Fransa’da aşırı sağ birinci parti oldu, ancak seçim sistemi sayesinde sol cephe mecliste en yüksek sandalye sayısına erişti. Sol cephe aralarındaki derin farklara rağmen başbakanlık için bir isim üzerinde anlaştı. Cumhurbaşkanı Macron “konu bu değil” dedi, olimpiyatlara konsantre olunması gerektiğini belirtip ağustos ortasına kadar bekleyeceğini söyledi.
Ekonomik tedbirlerine nispetle sermayenin düşman olduğu Mélenchon, Müslüman düşmanlığına açıkça tavır alan bu sebeple İslamcı-solcu hatta işbirlikçi diye itham edilen bir siyasetçi. Kamuoyu anketlerine göre başka pek çok konuda hemfikir olmamasına karşılık 2022’den beri Müslüman azınlığın oyları ona gidiyor. Yani denilebilir ki, Fransa’da Müslüman düşmanlığı bir tarafta Le Pen’i iyiden iyiye güçlendirirken diğer tarafta bu konuda onun tam zıddı pozisyon alan aşırı sol partiyi de güçlendirdi. Partisi LFI (La France Insoumise – Boyun Eğmeyen Fransa) Hamas’ı terör örgütü diye tavsif etmeyen tek siyasi parti! Bu arada hem Mélenchon hem de Marine Le Pen, NATO karşıtı Rusya’ya ve alternatif ittifaklara açıklar; örtülü biçimdeki ifadelerine bakılırsa her ikisi de AB’den çıkma taraftarı.

[Veri kümesinden alıntılar]

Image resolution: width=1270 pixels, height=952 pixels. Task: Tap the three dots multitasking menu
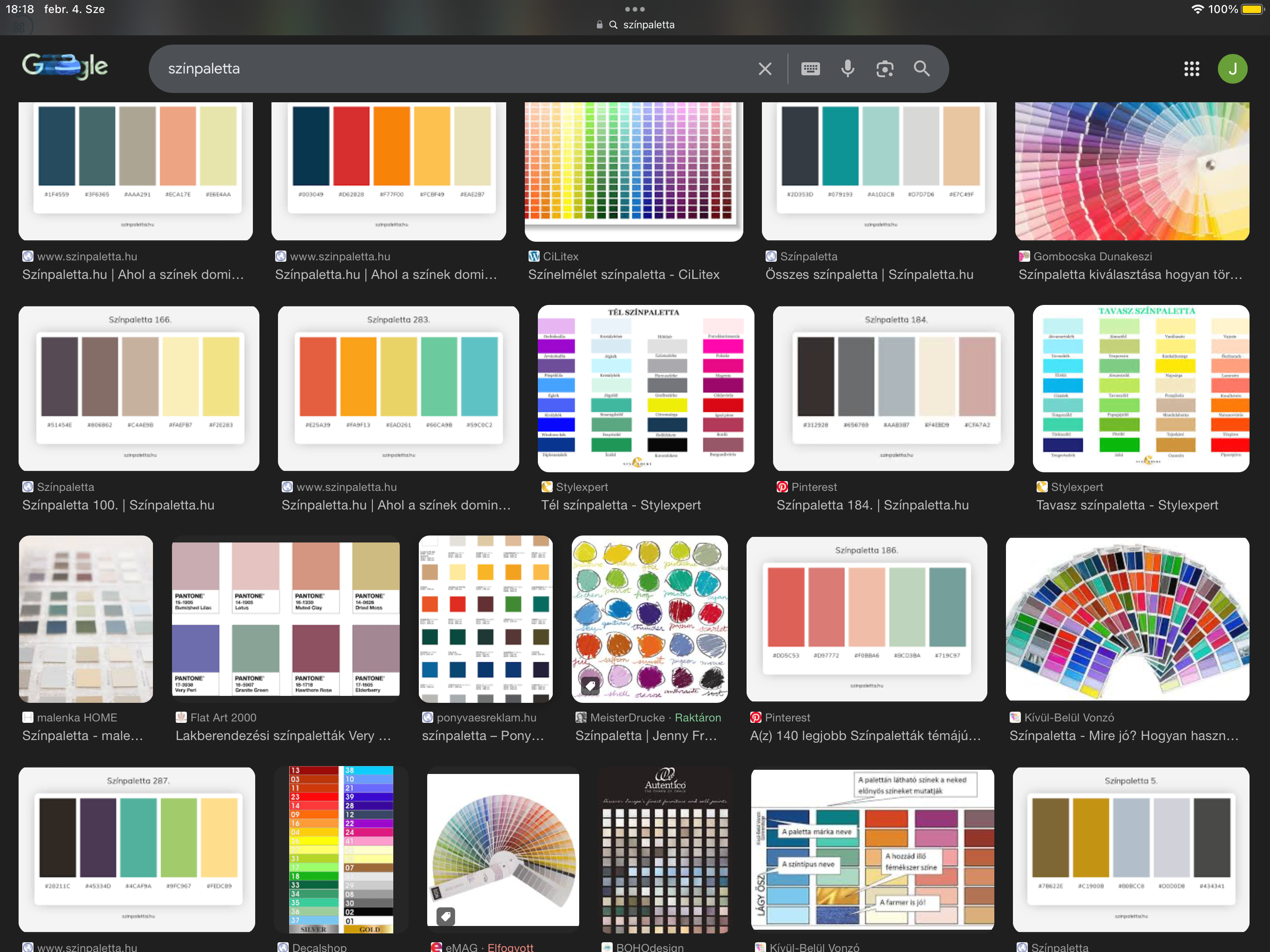[635, 9]
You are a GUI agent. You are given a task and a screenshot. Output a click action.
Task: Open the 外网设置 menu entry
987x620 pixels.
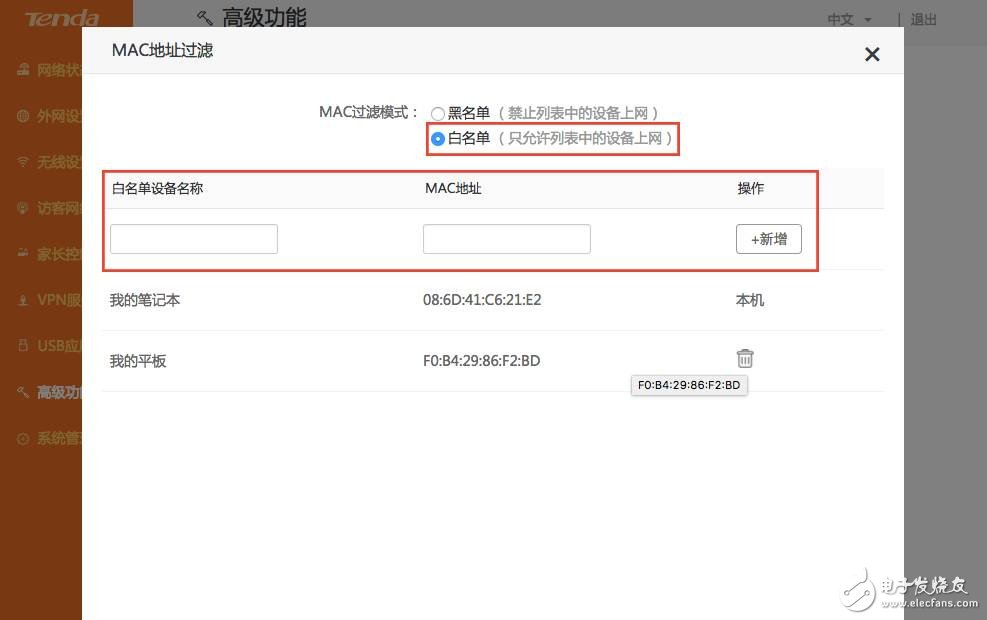tap(22, 115)
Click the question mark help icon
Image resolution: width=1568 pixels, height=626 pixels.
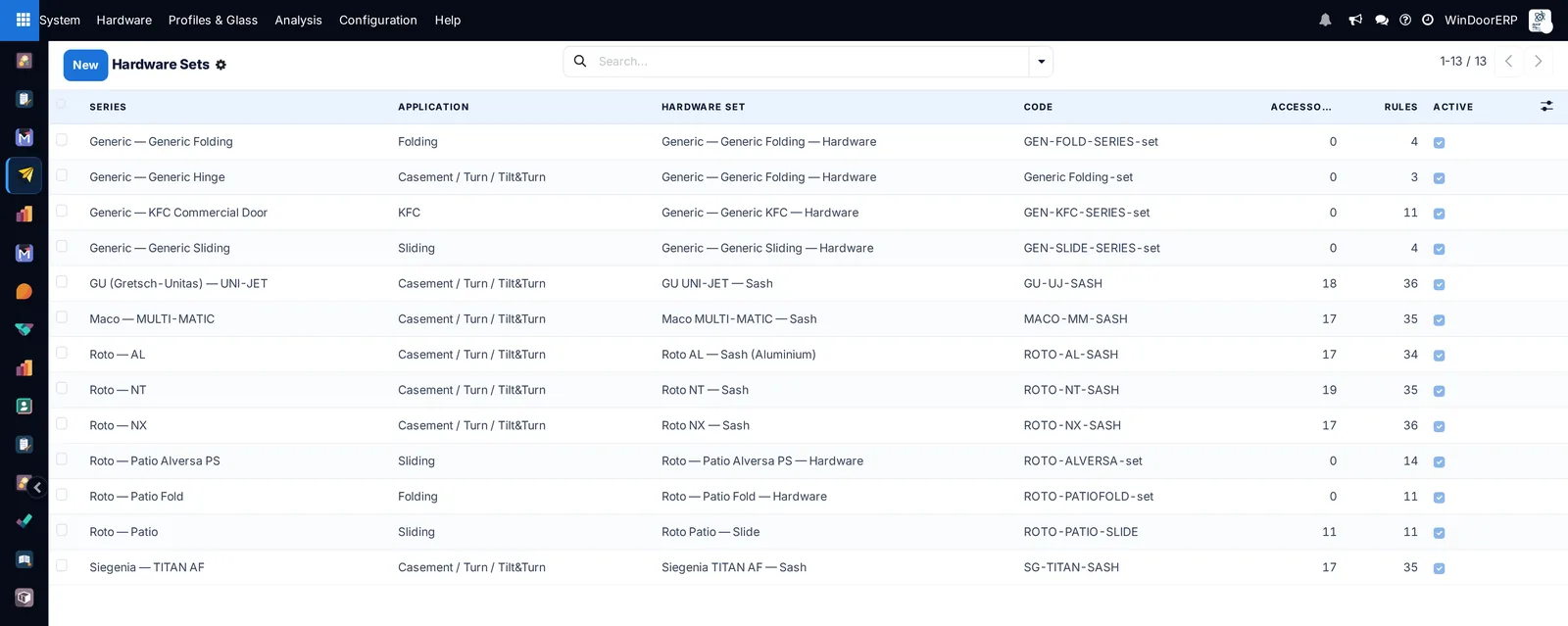tap(1405, 20)
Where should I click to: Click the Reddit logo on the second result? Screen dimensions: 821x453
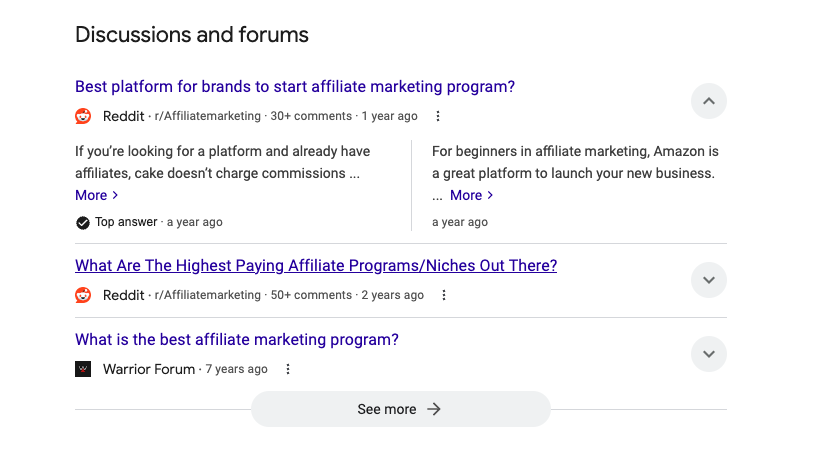point(83,295)
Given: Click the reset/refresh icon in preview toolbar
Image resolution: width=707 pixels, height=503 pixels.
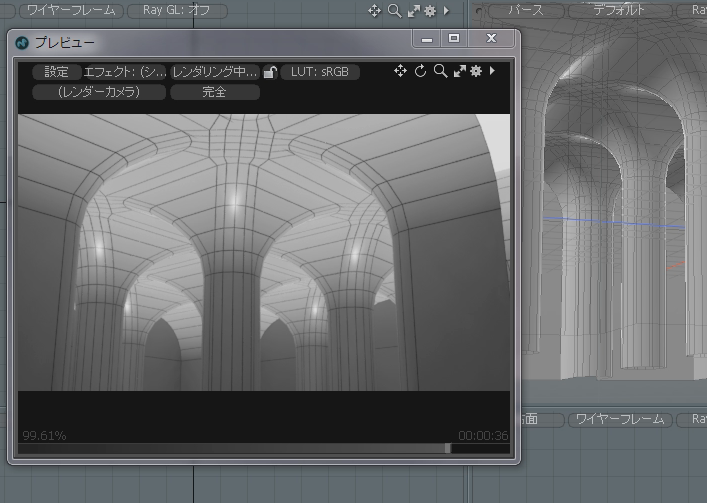Looking at the screenshot, I should click(x=421, y=71).
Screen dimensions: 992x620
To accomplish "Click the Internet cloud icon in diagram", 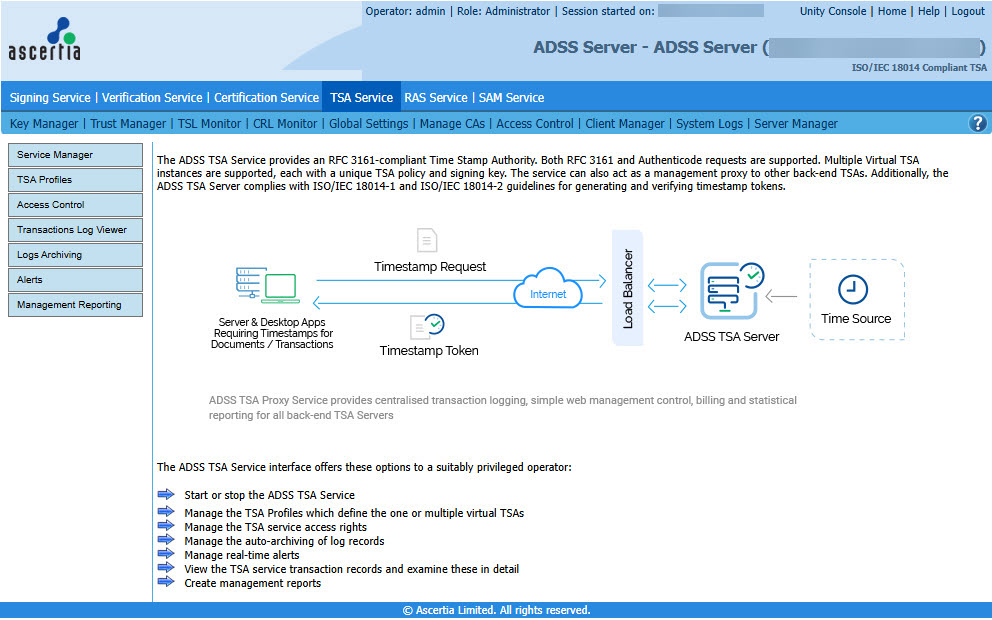I will pos(547,289).
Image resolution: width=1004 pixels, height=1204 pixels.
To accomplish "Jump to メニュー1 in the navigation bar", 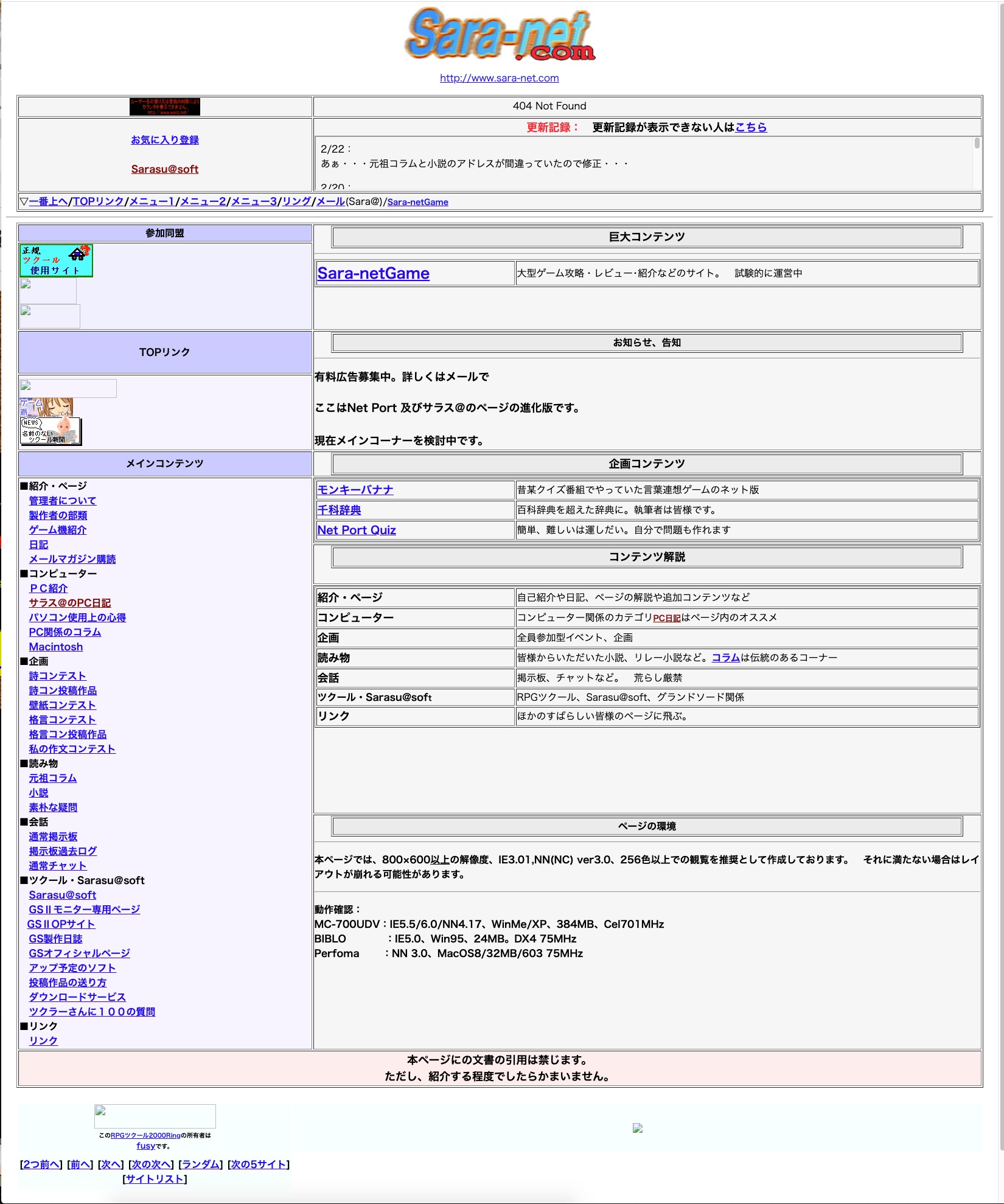I will [152, 201].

[Alıştırmanın amacı]
Fransa seçimleriyle ilgili metne göre aşağıdaki soruları yanıtlayın:
1. Cumhurbaşkanı Macron neye konsantre olunması gerektiğini belirtti?
2. Kamuoyu anketlerine göre 2022'den beri hangi kesimin oyları Mélenchon'a gidiyor?
3. Hamas'ı terör örgütü diye tavsif etmeyen tek siyasi parti hangisidir?

[Örnek çözüm]
1. Olimpiyatlara.
2. Müslüman azınlığın.
3. LFI (La France Insoumise – Boyun Eğmeyen Fransa).